Shops catering to adventurers have sprung up on the avenue leading to this gate and a large inn called 'The Dirge' sits on the far corner from the fortress. It is common for a last drink to be bought here before entering the gate and all manner or business is transacted within this tavern. Hirelings hired, rumors gathered, notices left and what-not.

The dead quarters of the city are very grim and dangerous places, and Tomeron's is no exception. Most buildings are in ruins and many are unpleasantly  occupied. rats, bats, vermin and spiders infest these buildings, as well as all manner and kind of undead. The main street is kept warded, at least during the day, but at night the undead roam and there is little shelter to be found.

Several necromancers do live within this quarter and far down its streets can be found an almost-palace that is their guild hall, but these buildings are guarded and sturdy and do not welcome visitors. 

Tomeron, on the other hand, welcomes adventurers at anytime. His manor is in a large walled compound three blocks from the gate. The doors to his house are always open and lead to a large entrance hall. Tomeron himself will come to greet all those wishing to journey to the catacombs. 

Inside this hall is a large staircase leading to a dimly lit upper floor, but the players will not be invited to see it more clearly. On its balustrade sits a pair of gargoyles, perhaps mere statues, but their unmoving features are grinning and malevolent. A half-dozen uniformed footmen are nearby, pale men with the stench of carrion about them, and the black beneath the stairs seems filled with something more awful than darkness.

To the left of the entrance-way is a set of double-doors. These open to a long, wide passage that turns and turns as it leads down, and finally comes to a broad square room. A quick estimates shows a ceiling vaulting out of site, and a room at least eighty feet wide as it is eighty feet long. Some tables and chairs are at the north end, at its center is a large round pit covered by an iron plate. Massive chains lead from the plate to four crank mechanisms spaced evenly around its sides.

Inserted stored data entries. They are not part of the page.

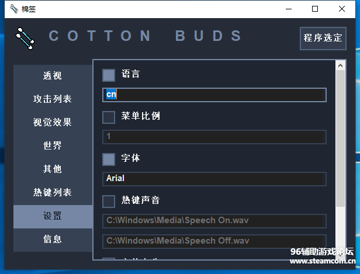The height and width of the screenshot is (274, 360).
Task: Select the 视觉效果 tab
Action: point(53,123)
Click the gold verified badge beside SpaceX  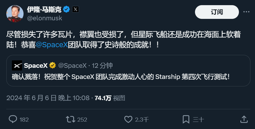pos(53,66)
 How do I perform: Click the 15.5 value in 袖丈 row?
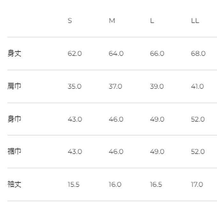[x=73, y=184]
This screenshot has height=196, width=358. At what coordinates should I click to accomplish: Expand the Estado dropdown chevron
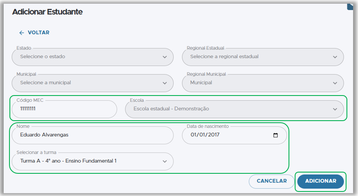click(165, 57)
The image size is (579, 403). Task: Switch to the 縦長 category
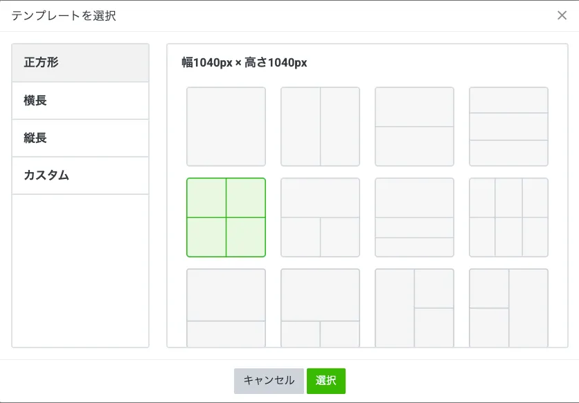(80, 138)
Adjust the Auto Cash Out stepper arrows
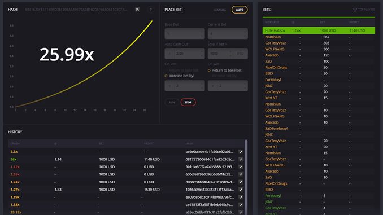Screen dimensions: 383x215 (x=202, y=54)
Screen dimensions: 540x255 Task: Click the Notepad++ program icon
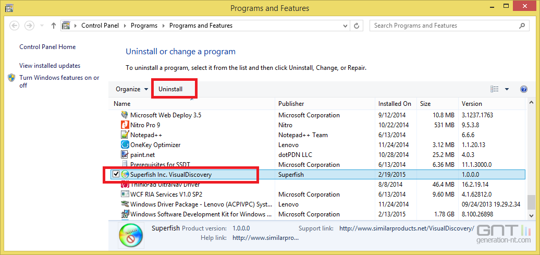[125, 135]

"I take one coin in five and such items, jewels, gems and such-like as take my fancy. No more than one in three. If you agree and are prepared, that is your way to the catacombs," Tomeron points to the pit and the iron plate which covers it.

If the party agrees and wants to proceed Tomeron will speak a sharp command and four tall and heavily scared men will approach the cranks and begin raising the iron plate. Suspended by chains beneath the plate is a platform. Once the iron plate has reached the ceiling the platform will be even with the edge of the pit and a panel will be  extended to act as a bridge. Once the party is on the platform the panel will be removed and the platform lowered into the pit.

Tomeron  will call down to the party, "From here your adventure begins. Beat upon the armor of the dead to signal your return."

And from here the players' adventure will begin.